After my recent talks on Claude, the question I keep getting isn’t “does Claude write good code?” It’s: “how do I get Claude to work the way our team works?” Every organization has conventions — how you structure services, which libraries you’ve standardized on, the review nits your seniors always leave, the deployment checklist that lives in a Confluence page nobody reads. That’s the tribal knowledge new hires spend months absorbing. It’s also exactly what a generic AI assistant flattens out.
That’s the gap Claude Skills are designed to fill. A Skill is a folder containing a SKILL.md file and any supporting assets — templates, scripts, checklists — that Claude loads on demand when the task matches. Think of it as a runbook your AI teammate actually reads before touching the keyboard.
Where Skills earn their keep
Three places I’d start:
Scaffolding. A Skill that encodes your standard project layout, logging and observability setup, and the Dockerfile your platform team actually accepts.

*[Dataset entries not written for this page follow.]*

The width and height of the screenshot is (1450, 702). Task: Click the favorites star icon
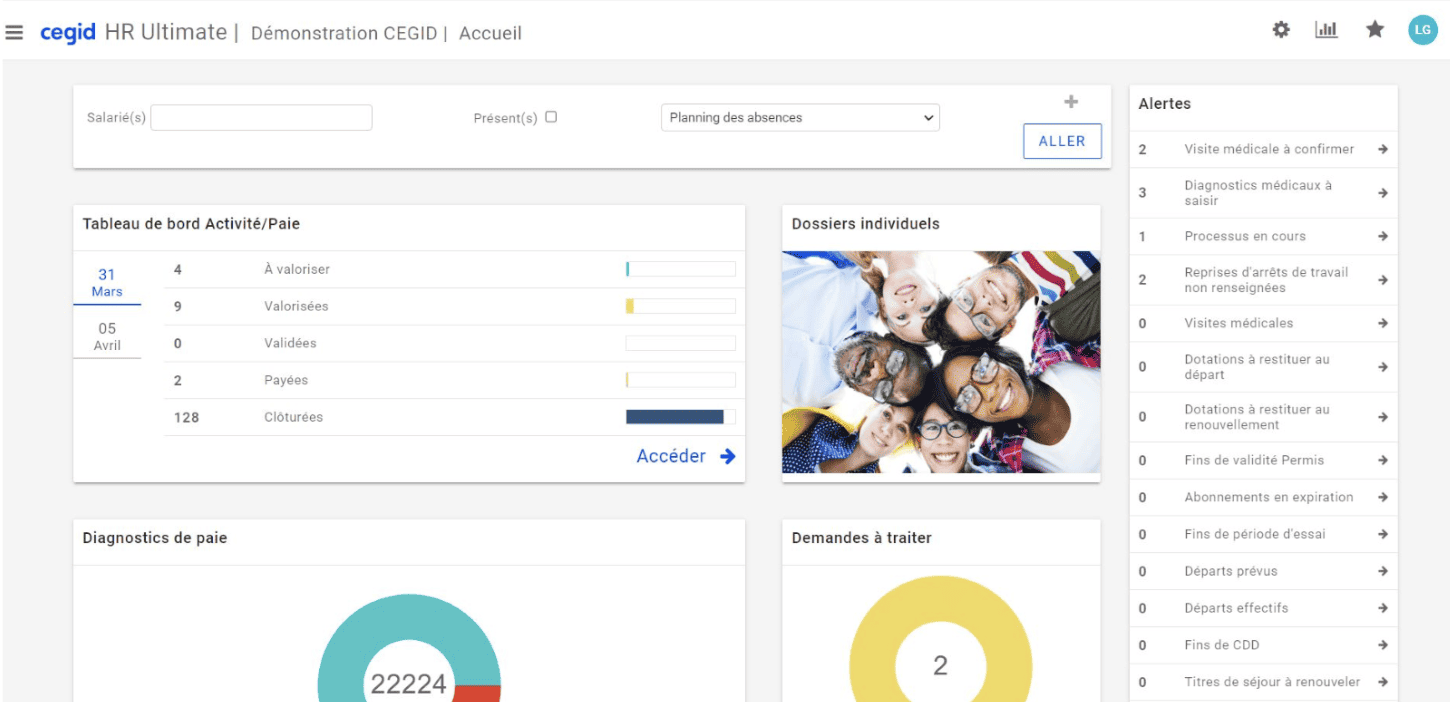tap(1375, 30)
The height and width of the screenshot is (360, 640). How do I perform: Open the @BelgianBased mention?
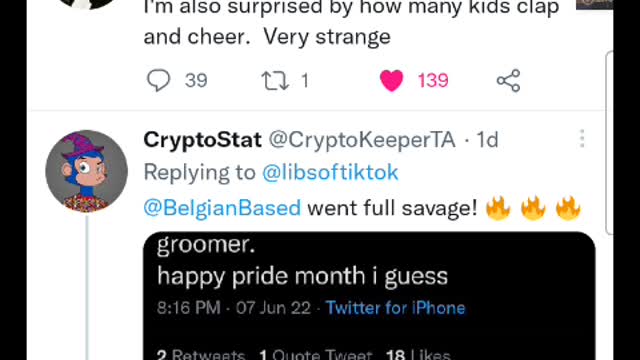coord(222,208)
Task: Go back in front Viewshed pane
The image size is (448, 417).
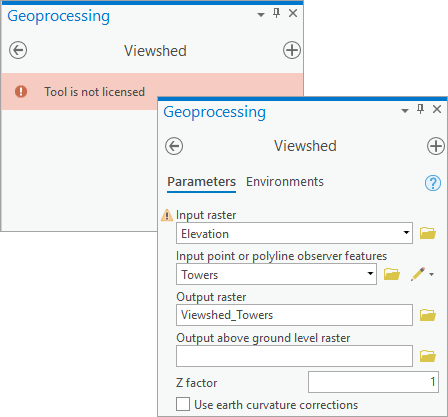Action: [x=174, y=146]
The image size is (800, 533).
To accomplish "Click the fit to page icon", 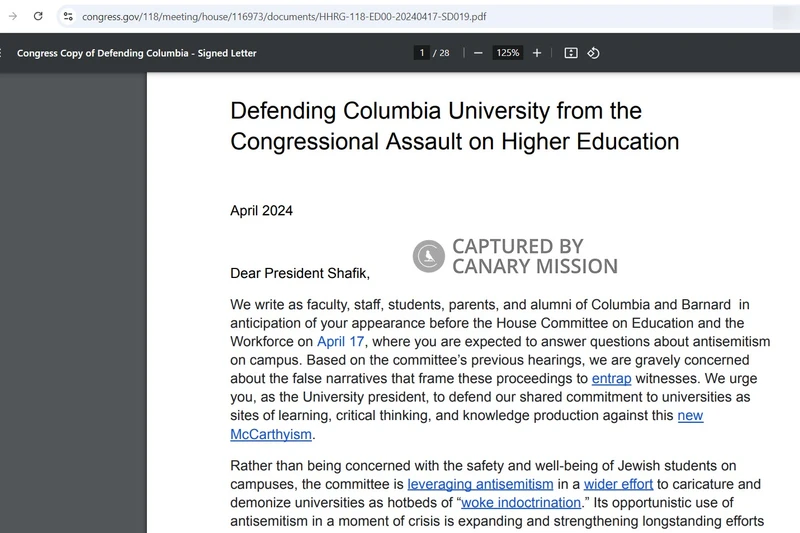I will [x=571, y=53].
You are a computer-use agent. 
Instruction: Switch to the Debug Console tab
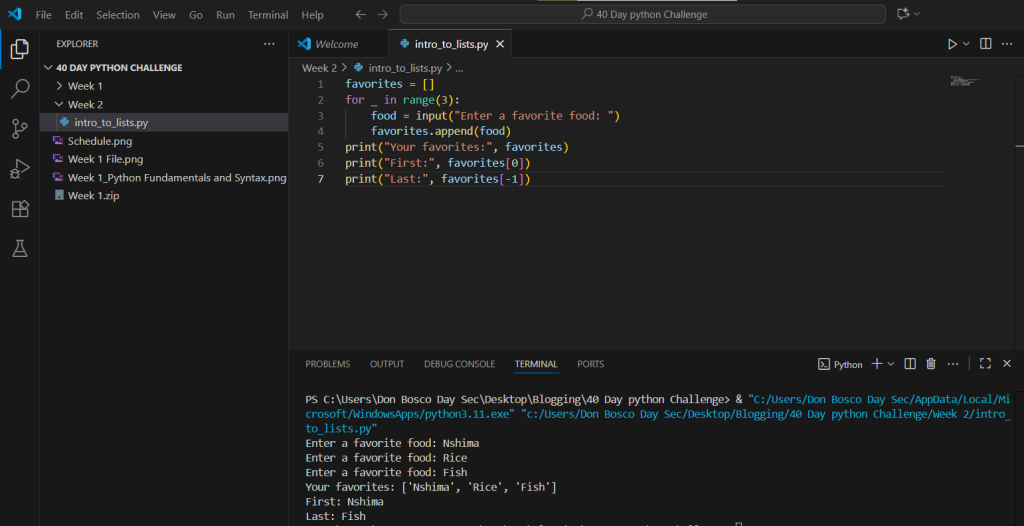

New services stop drifting from the template on day one.
Review conventions. A Skill that captures the feedback your senior engineers always give — naming, error handling, logging levels, the patterns you’ve agreed on. Claude applies them before a PR ever reaches a human reviewer.
Operational playbooks. A Skill with your rollout checklist: staging steps, feature flags, rollback criteria, who to notify. The institutional memory that usually lives in a wiki page half the team has never opened.
The tradeoff to watch
Skills are powerful precisely because they encode opinions — which means a stale Skill is worse than no Skill. Treat them like any other code artifact: version them in Git, review changes, retire the ones that no longer reflect how you actually work. The failure modes rhyme with every shared library we’ve ever maintained.
Where to start this week
Pick one friction point — the thing a new hire always gets wrong on their first day — and write it up as a single SKILL.md. Keep it under a page. Use it for a sprint. Iterate. The goal isn’t a library of fifty Skills; it’s one Skill that earns its keep, then another.
Skills are how you stop re-explaining your team to Claude every morning — and start treating it like someone who already works here.